Autre grande surprise sur le stand Arri, la présence de 2 nouveaux zooms co-signés Alura par Arri et Fujinon. Les nouvelles focales présentées : 18-80 mm T2.6 et 45-250 mm T2.6. Le prix annoncé de ces optiques imposera leur place avec tous les nouveaux arrivants sur le marché du grand capteur...
Ces zooms sont des dérivés beaucoup plus abordables de l’excellent 18-85 mm T2, que nous avons pu tester en fin d’année dernière (et qui a été présenté sur notre stand au Micro Salon) et d’un 75-400 mm T2 qui a été annoncé par Fujinon, mais qui n’est pas encore en production. Si la qualité est à la hauteur de la réputation des deux constructeurs associés, nous ne pourrons qu’en être ravis. Néanmoins, souvenons-nous que la qualité en optique a toujours un prix...

- Panasonic a présenté une caméra concept mono capteur qui devrait être de la taille d’une image 35 mm. Nous en savons très peu sur ce nouveau produit, mais il cible très clairement le marché des SLR " prosumer ". Sinon, pas d’annonce de caméra grand capteur " haut de gamme " chez Panasonic.

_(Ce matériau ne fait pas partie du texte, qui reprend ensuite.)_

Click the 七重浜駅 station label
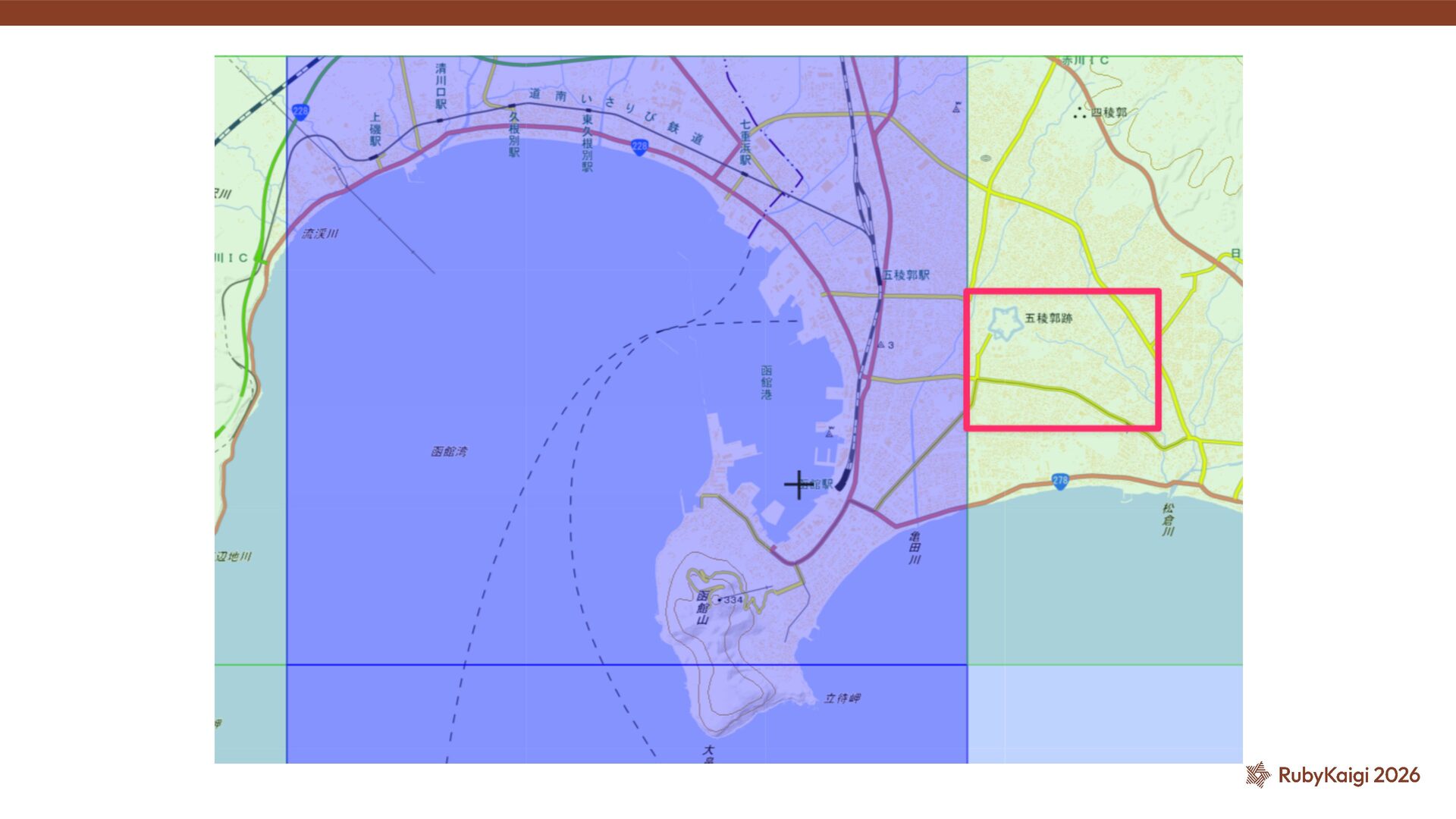The image size is (1456, 819). tap(745, 142)
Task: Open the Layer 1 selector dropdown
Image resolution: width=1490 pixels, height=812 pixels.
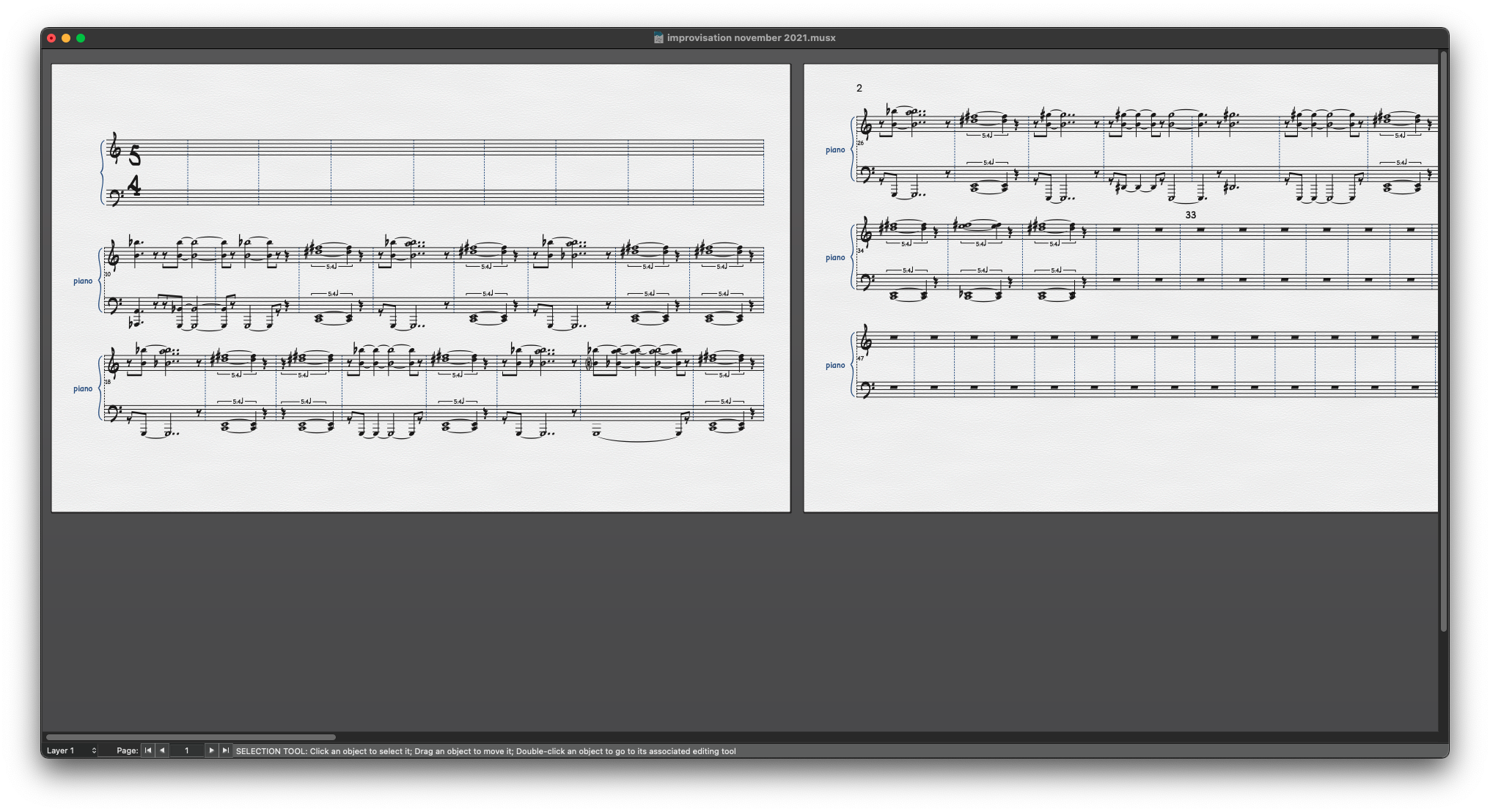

- Sur le stand Sony, nous avons pu enfin voir la tant attendue HDW F-9000-PL, équipée de l’excellent capteur de la F35, mais dans un emballage beaucoup plus compact. Seuls regrets, sa commercialisation risque d’arriver trop tard et à un prix trop élevé. Sony a aussi montré, aux clients américains, un prototype d’une caméra grand capteur ciblant aussi le marché " low cost ". Segment qui a été complètement renversé dans les derniers 24 mois avec l’arrivée de la RED et ensuite l’arrivée " en masse " sur le marché d’appareils photo capables de faire de la captation HD, à partir de capteurs très sensibles, à des prix défiant toute concurrence.

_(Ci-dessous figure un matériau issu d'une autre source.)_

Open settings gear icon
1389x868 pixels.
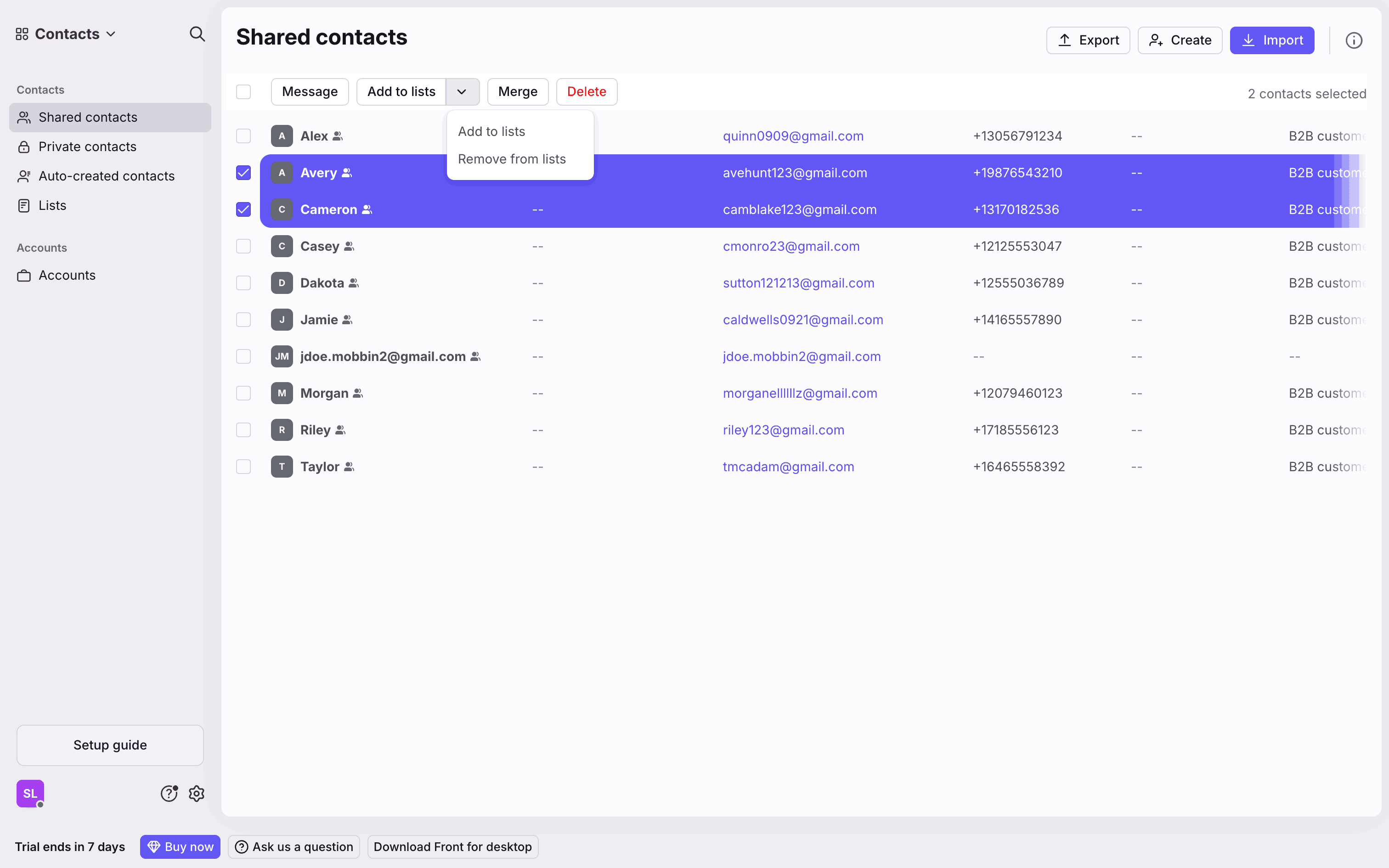click(197, 794)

- RED a dévoilé, lors d’un événement " off ", les nouvelles Scarlet et Epic.
La première, très compacte, avec mono capteur 2/3” et la seconde avec le nouveau capteur Mysterium X (qui ne fait pas révolution). La nouvelle Epic sera, du point de vue ergonomie, un appareil beaucoup plus modulaire que la RED One. Nous avons pu l’apercevoir dans sa configuration " minimale ", qui n’est pas sans nous rappeler les appareils photo... On peut même y mettre les optiques asservies électroniquement de Canon... Seul regret, nous ne connaissons toujours pas la date de livraison des nouveaux modèles.

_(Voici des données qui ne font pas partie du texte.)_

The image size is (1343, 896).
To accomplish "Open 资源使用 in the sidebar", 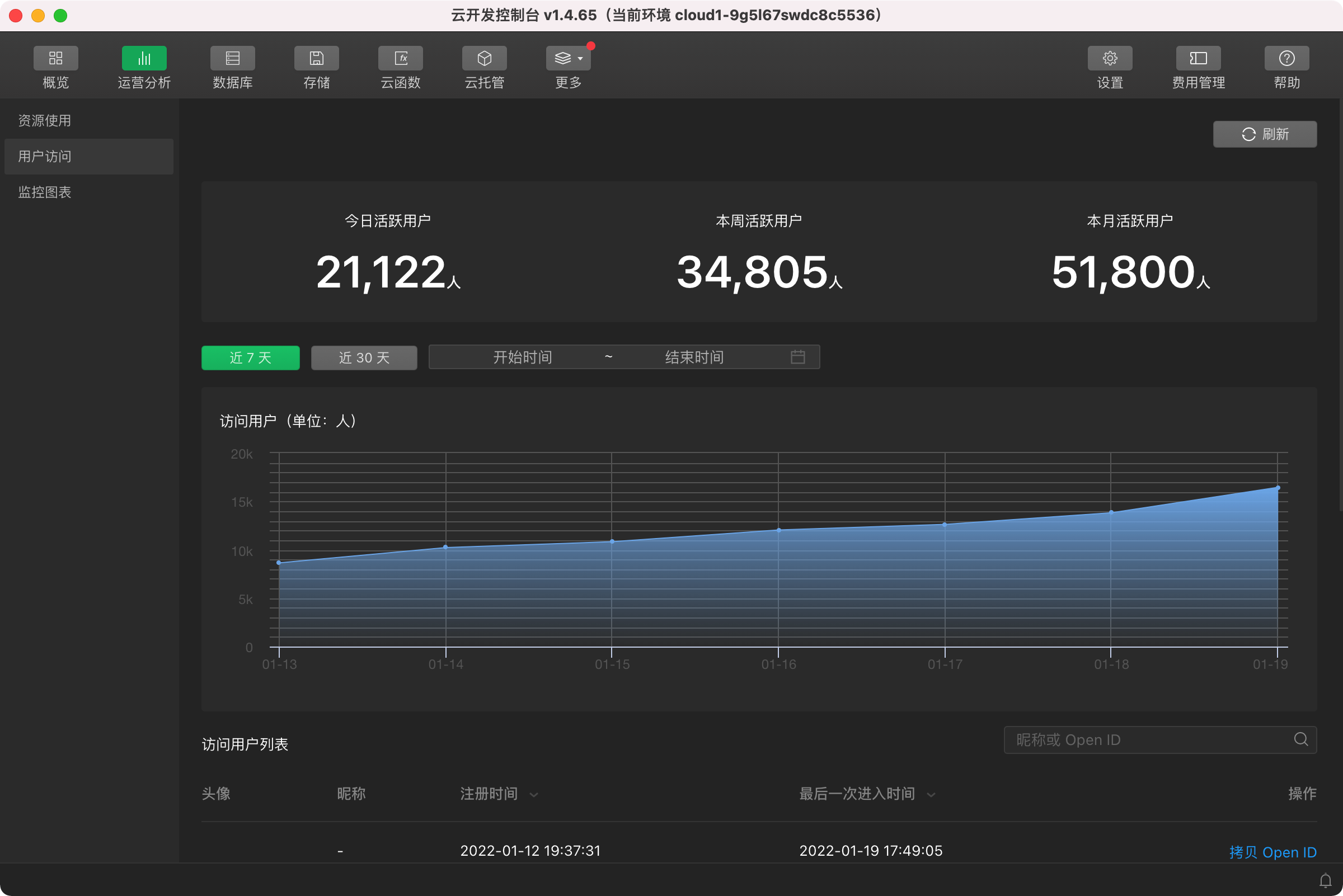I will click(45, 121).
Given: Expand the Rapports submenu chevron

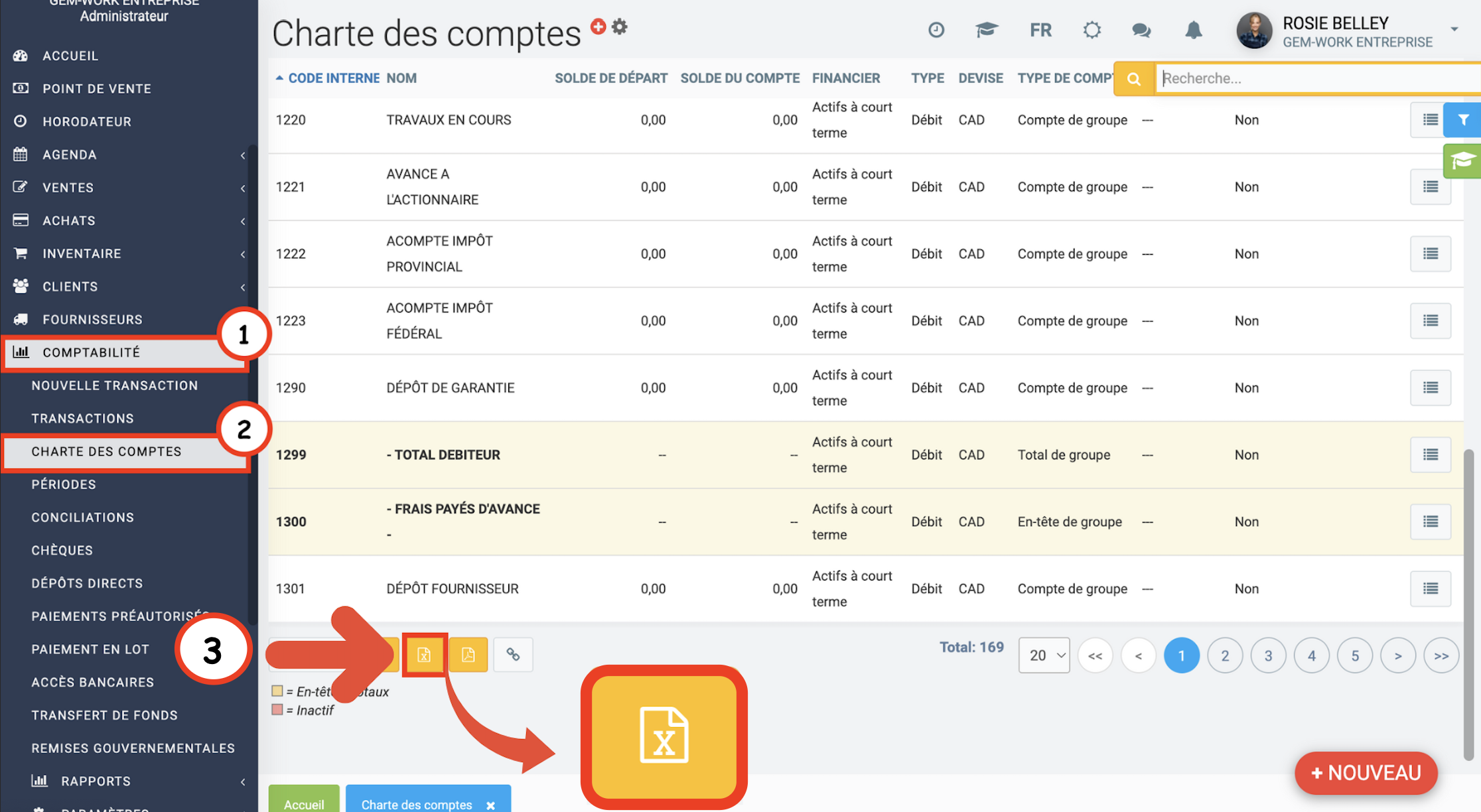Looking at the screenshot, I should click(243, 781).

- Le stand Canon attribuait une place presque aussi importante aux " Digital SLR " qu’aux optiques " broadcast ", lors de cette édition du NAB. L’année dernière, Canon n’exposait pas, à mon souvenir, d’appareil photo sur ce salon qui cible le marché pro. Canon continue d’annoncer en coulisses l’arrivée d’un caméscope grand format avec accessoirisation, mieux adapté à la captation d’images en mouvement... La petite révolution des appareils photo a stimulé tous les constructeurs d’accessoires à réfléchir pour adapter ces " gadgets de la Fnac " à être utilisés dans un cadre professionnel ou, en tous les cas, semi-pro. Même Arri propose une gamme d’accessoires pour ces nouveaux " incontournables " du marché.

Je ne suis hélas pas convaincu que tous ces développements des grands capteurs " low cost " contribuent à tirer le cinéma vers le haut. Certes, on peut entendre que ce ne sont que de nouveaux outils dans la palette et qu’il est libre à tous d’utiliser au mieux leur potentiel. Cependant, par le faible coût de ces appareils et la fausse promesse d’un cinéma plus " démocratique ", l’attente de résultat qui en découle est proportionnelle. C’est précisément ce qui affecte notre quotidien en tant que loueur et le vôtre en tant que chef opérateur. Reste à savoir quel cinéma, et avec quels moyens, nous souhaitons construire notre futur.

Côté éclairage, les LEDs progressent en puissance et en fonctionnalités.
Lite Panels et Gecko Technologies (que nous connaissons tous) montraient des luminaires LED type Fresnel focalisables qui ciblent aujourd’hui plutôt le marché des petits studios que le marché du cinéma, mais dans les deux cas, une étape de l’évolution des LED a été franchie. Reste à démontrer le rapport lux/puissance/encombrement et la fiabilité, même en milieux contrôlés, de ces appareils truffés de fonctionnalités électroniques.
Aussi présents, nombre de fabricants de tous les continents, promettant des éclairages LED à colorimétrie prétendue irréprochable, pour toutes les applications et tous les prix.
Le NAB n’est malheureusement pas la meilleure vitrine pour les nouveautés en éclairage. Mieux vaut voir des salons plus spécifiques (Cinec en Allemagne ou CineGear à Los Angeles) ou bien les gros salons d’éclairage événementiel qui sont plus riches en innovations.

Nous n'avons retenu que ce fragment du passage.